Likes My current Webmention setup by Nick Simson.

but I thought it may be helpful to share my configuration settings and demonstrate how I’m using both the Webmention plugin and IndieBlocks on the same site.

Helpful indeed. I wish I’d taken some notes as I went along on this site. I think I may have woven a tangled web.

That’s also why your post content wouldn’t break, if you were to disable IndieBlocks. (I.e., while the dynamically generated “theme blocks,” like the Facepile block for webmentions, would “disappear,” posts should remain intact.)

Thanks Jan, the not breaking part is really important. I am using IndieBlocks more as I transition slowly to blocks here. I also just had the thought I could look at the code view with the reply block to get a template I could use with TextMate so that those posts word be the same as ones make with IndieBlocks.

I was thinking of the Site Editor as I was using it elsewhere to make templates for different posts, but I think that is a red herring. Now I think about it templates are more about the look and layout.

Bookmarked Disabled PostKinds Plugin by Ton Zijlstra.

My main issue with it was that it places key elements such as the weblink you’re responding to outside the posting itself. It gets stored in the database as belonging to the PostKinds plugin. Meaning if you ever switch it off, that gets wiped from your posting (although it’s still in the database then). This was a dependency I needed to get rid of.

This crosses my mind from time to time. I depend on without fully understanding the Post Kinds plug-in. I am halfway between Post Kinds and IndieBlocks as I use Blocks a bit more. I’ve used them a lot on Glow Blogs and am less worried about switching to them full time. I wonder about,

deploying small templates that allow me to mark a posting as reply, rsvp, favourite, bookmark, or check-in, within the postings I’m writing.

as mentioned in Ton Zijlstra’s post.

I wonder if these are an alternative to IndieBlocks or something else. Can you make templates with the correct microformats in the Site Editor? But that would not work as semipress is not a block theme so I guess the template would be php?

Listened to The poster’s guide to the new internet – The Vergecast | Podcast on Spotify

In episode three of our connectivity mini series, The Verge’s David Pierce explores the idea of and , two syndication models for posting on the internet that don’t rely on a single platform.

Along with the companion article POSSE: a better way to post on social networks – The Verge this was a mostly straightforward account of POSSE.

The highlight for me was listening to Manton explaining his philosophy in a very clear way. Manton always makes perfect sense to me.

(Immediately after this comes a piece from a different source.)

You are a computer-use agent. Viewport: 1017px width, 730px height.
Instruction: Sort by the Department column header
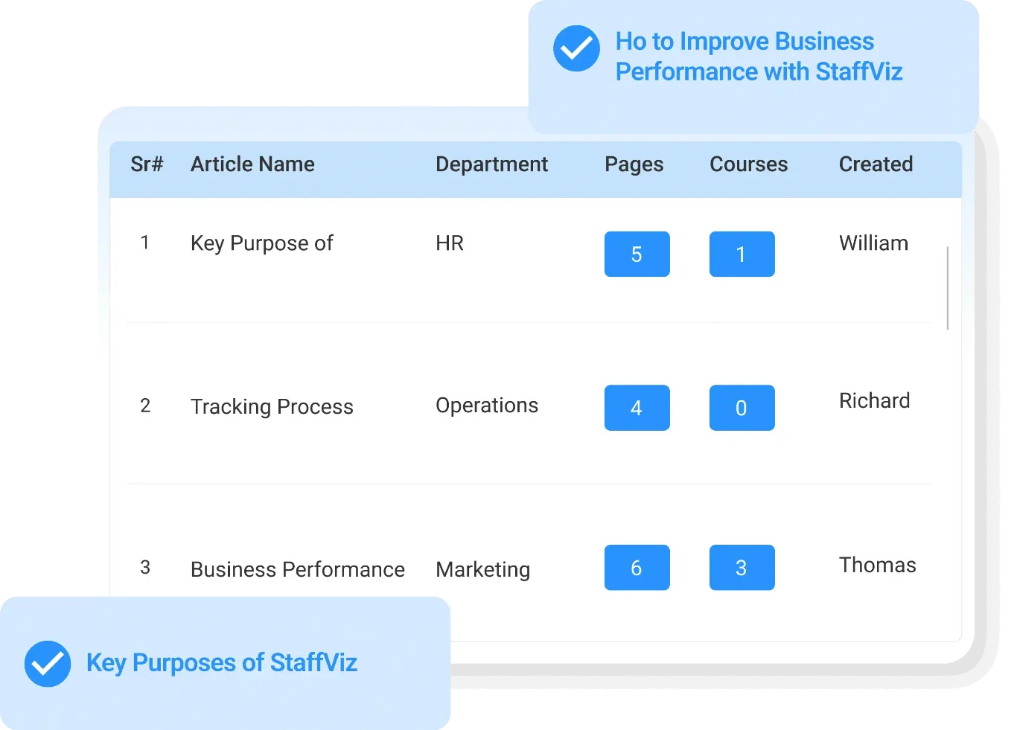491,164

One of the original premises was just, could we rebuild a Twitter-like user experience, but based on blogs?

The timeline in micro.blog is just post from lots of feeds, lots of RSS feeds, whether they’re hosted on micro.blog, or they’re hosted somewhere else.

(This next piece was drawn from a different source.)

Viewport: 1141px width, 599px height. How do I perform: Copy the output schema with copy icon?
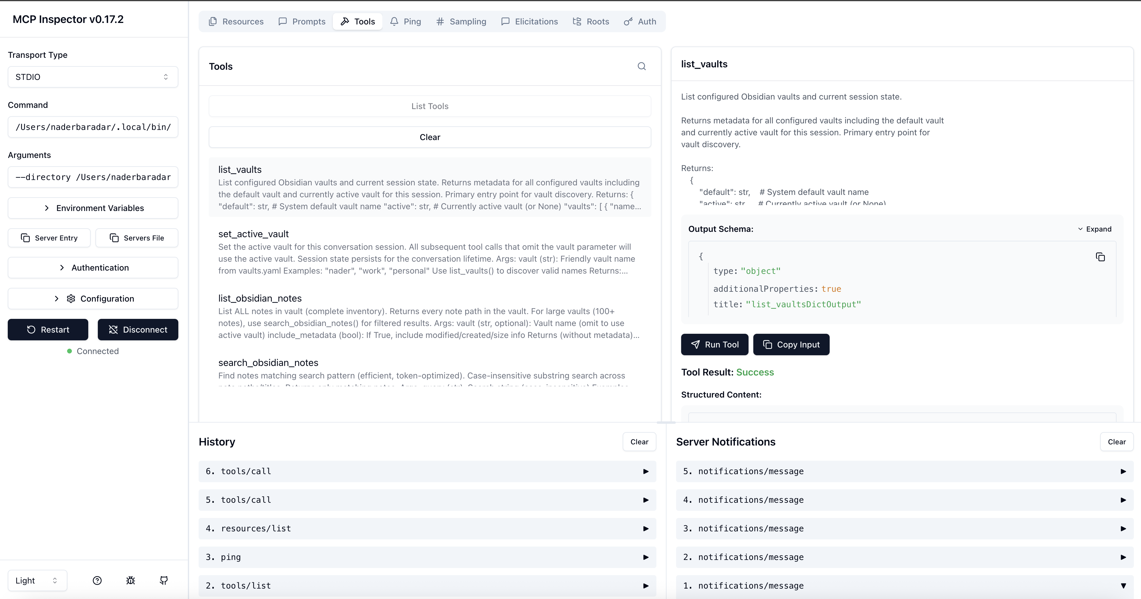tap(1100, 257)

How do we merge those together so you don’t just have a few tabs open with your favourite websites and you’re typing in the domain name, it’s more of a newsfeed timeline experience, and that’s what people want.

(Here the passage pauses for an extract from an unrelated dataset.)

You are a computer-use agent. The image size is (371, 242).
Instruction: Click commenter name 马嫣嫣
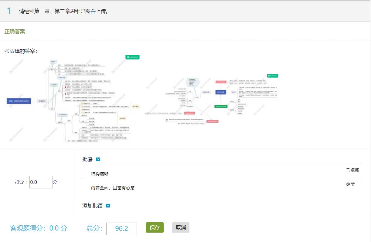point(352,170)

But if the foundation of that, if the protocols can be open, it allows us to build so many interesting apps, so many different types of experiences.

It’ll just be way better.

What is particularly delightful to me is the way Manton starts with RSS feeds. micro.blog is almost the opposite of most other networks as it doesn’t try to lock you in an any way. I’ve been using the service since the beginning, completely free of charge as I have my own blog here.

Manton is also clear on the difficulty of getting more people away from the silos and on to their own domain and using more open services.

 

The comments by Matt Mullenweg, any positive move towards IndieWeb ideas from WordPress will have a huge effect.

I was quite frustrated in looking for an RSS feed for the The Vergecast. Ironic given the subject of this episode. I finlly found it on their pod.link page. I do wish RSS feed links were not becoming harder to find.

Bookmarked Building a Block-Based Microblog by Jan Boddez.

IndieBlocks, which I am using to post this, is an alternative to the Post Kinds plugin that works with the block editor instead of classic.

I am still using mostly using classic on this blog as it seems the right tool for the job. But WordPress’s future seems to be blocks. I like the ui for bookmarks etc in IndieBlogs and guess I can ignore most of the blocks editor features.

I am a bit conflicted as to how switching approaches would work. For example Post Kinds adds an extra taxonomy for different kinds of post, IndieBlocks uses custom post types. I’ve got 7 years of post kinds posts here. I’ve also some styles based on the kinds.

I lean towards taxonomies over custom posts. This probably due to an over enthusiastic use of custom post kinds a few years back.

I think I prefer the incorporation of the link, author & quote into the main entry in IndieBlocks.